1Max Planck Institute for Meteorology, Hamburg, Germany
2German Weather Service, Offenbach am Main, Germany
3MOX – Department of Mathematics F. Brioschi, Politecnico di Milano, Milan, Italy
4International Max Planck Research School on Earth System Modelling, Hamburg, Germany
*now at: Pacific Northwest National Laboratory, Richland, WA, USA
Abstract. A hydrostatic atmospheric dynamical core is developed for the purpose of global climate modelling. The model applies finite-difference methods to discretize the primitive equations on spherical icosahedral grids, using C-type staggering with triangles as control volumes for mass. This paper documents the numerical methods employed in the baseline version of the model, discusses their properties, and presents results from various idealized test cases.
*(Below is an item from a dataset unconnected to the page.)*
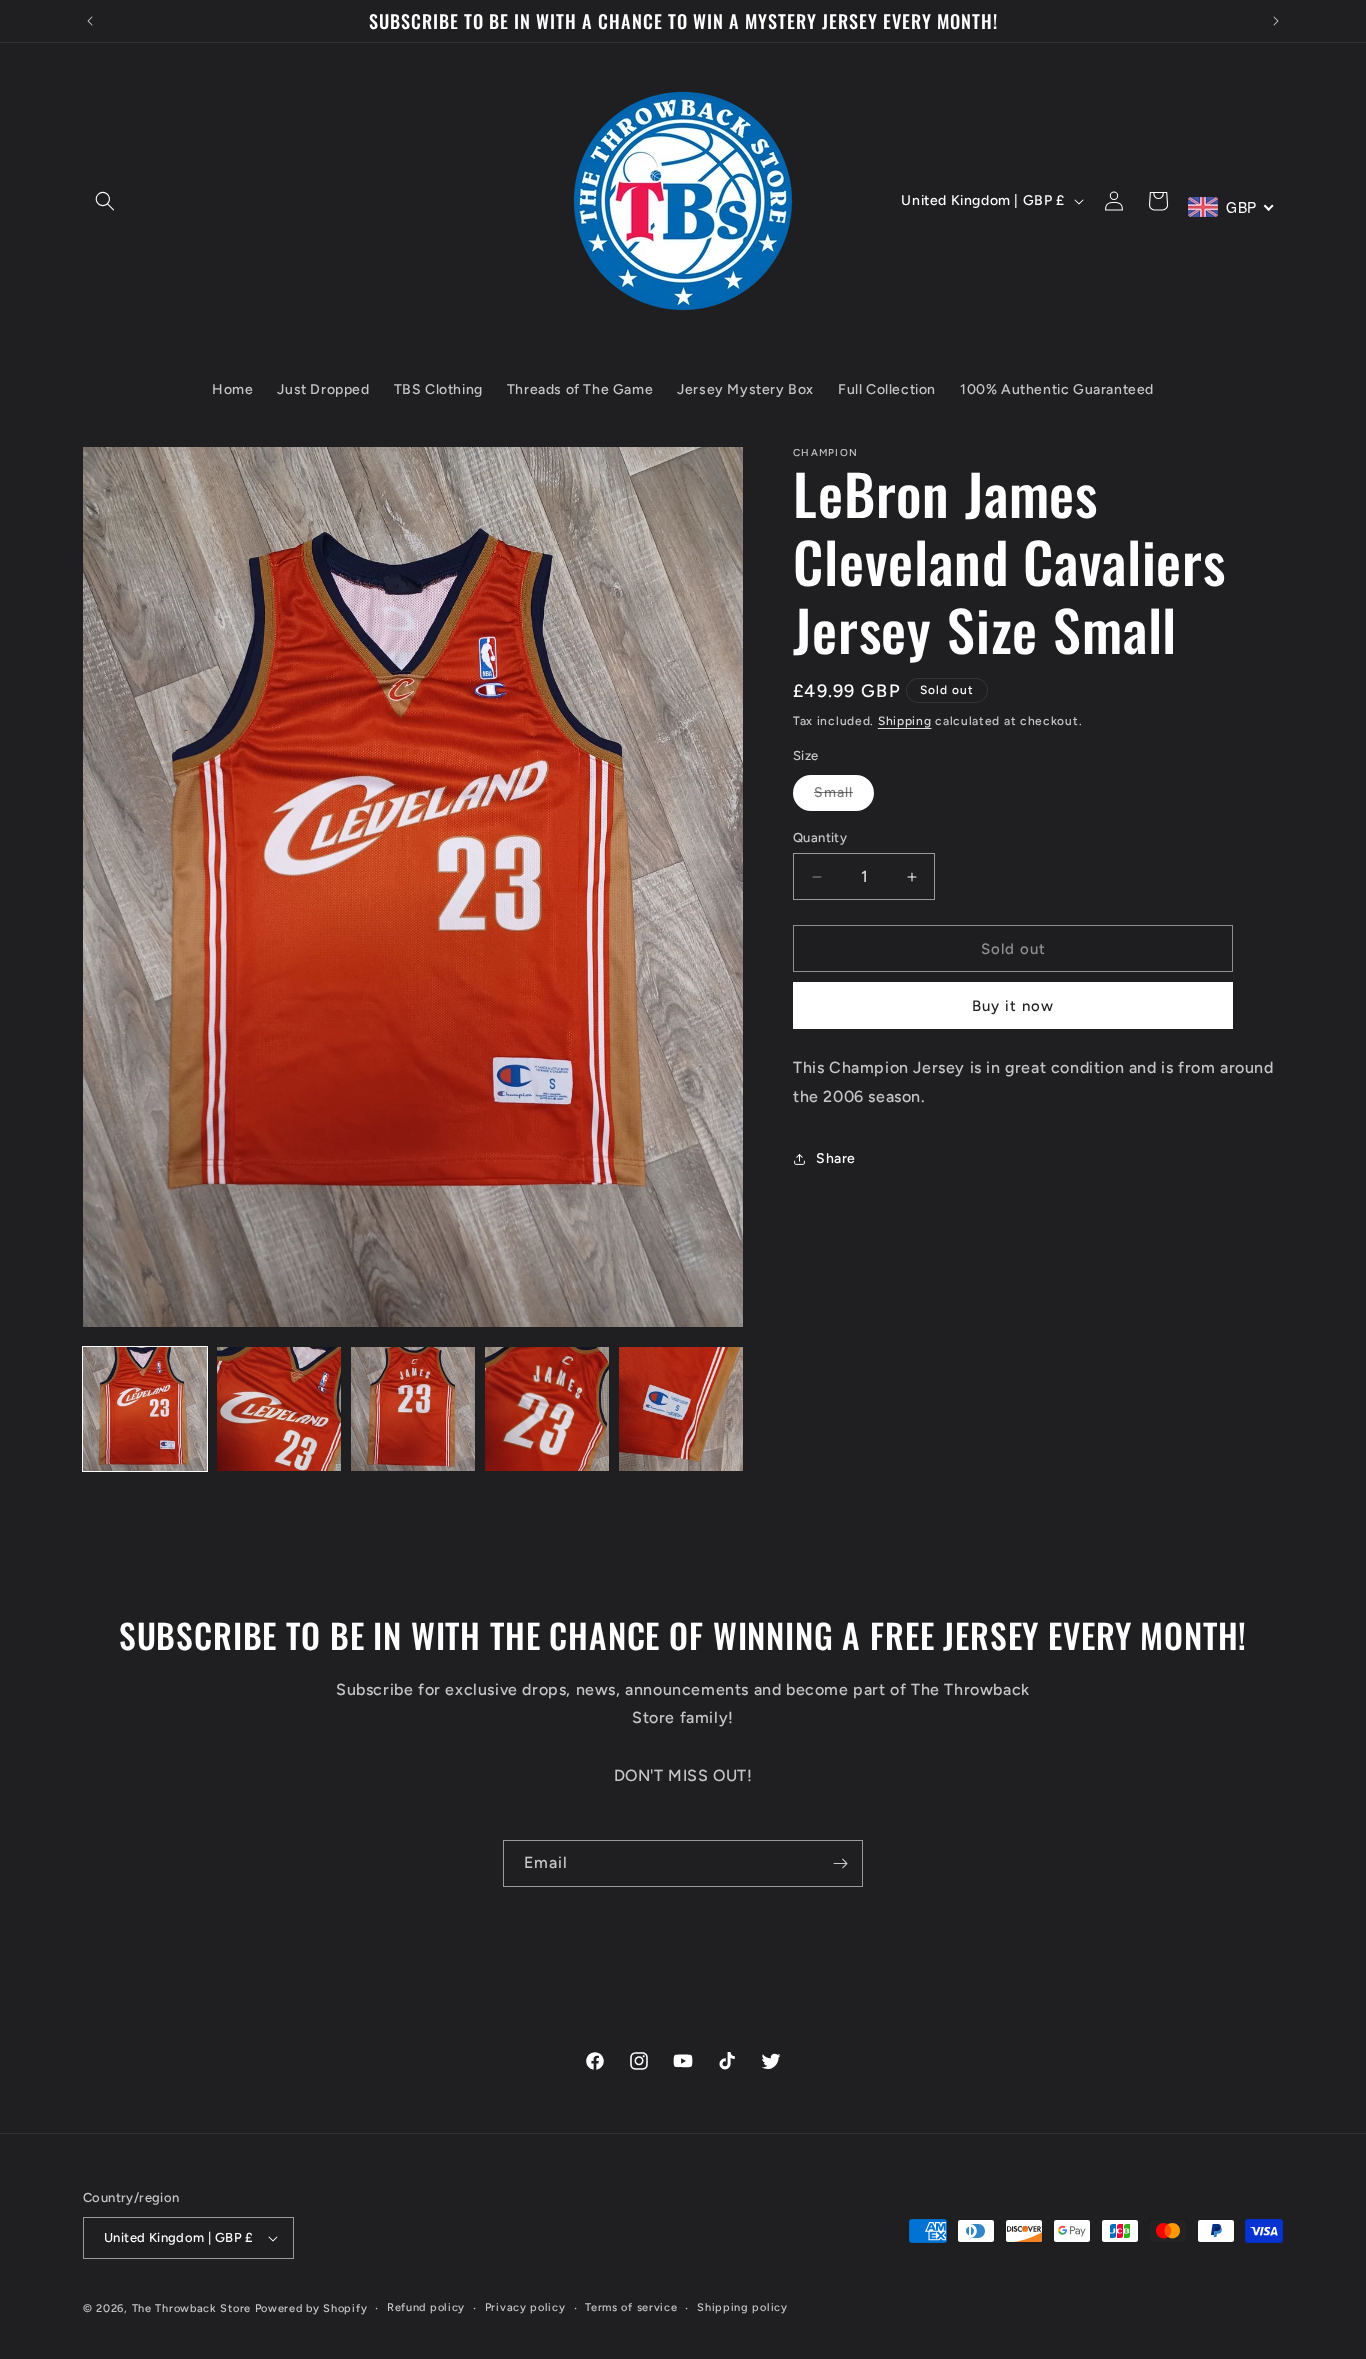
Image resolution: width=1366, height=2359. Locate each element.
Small (844, 797)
The evaluation shows that the new dynamical core is able to correctly represent the evolution of baroclinic eddies in the atmosphere as well as their role in heat and momentum transport. The simulations compare well with the reference solutions, and show a clear trend of convergence as the horizontal resolution increases. First results from two aqua-planet simulations are also presented, in which the equatorial wave spectra derived from tropical precipitation agree well with those simulated by a spectral transform model. The new dynamical core thus provides a good basis for further model development. Certain aspects of the model formulation that need further investigation and improvement are also pointed out.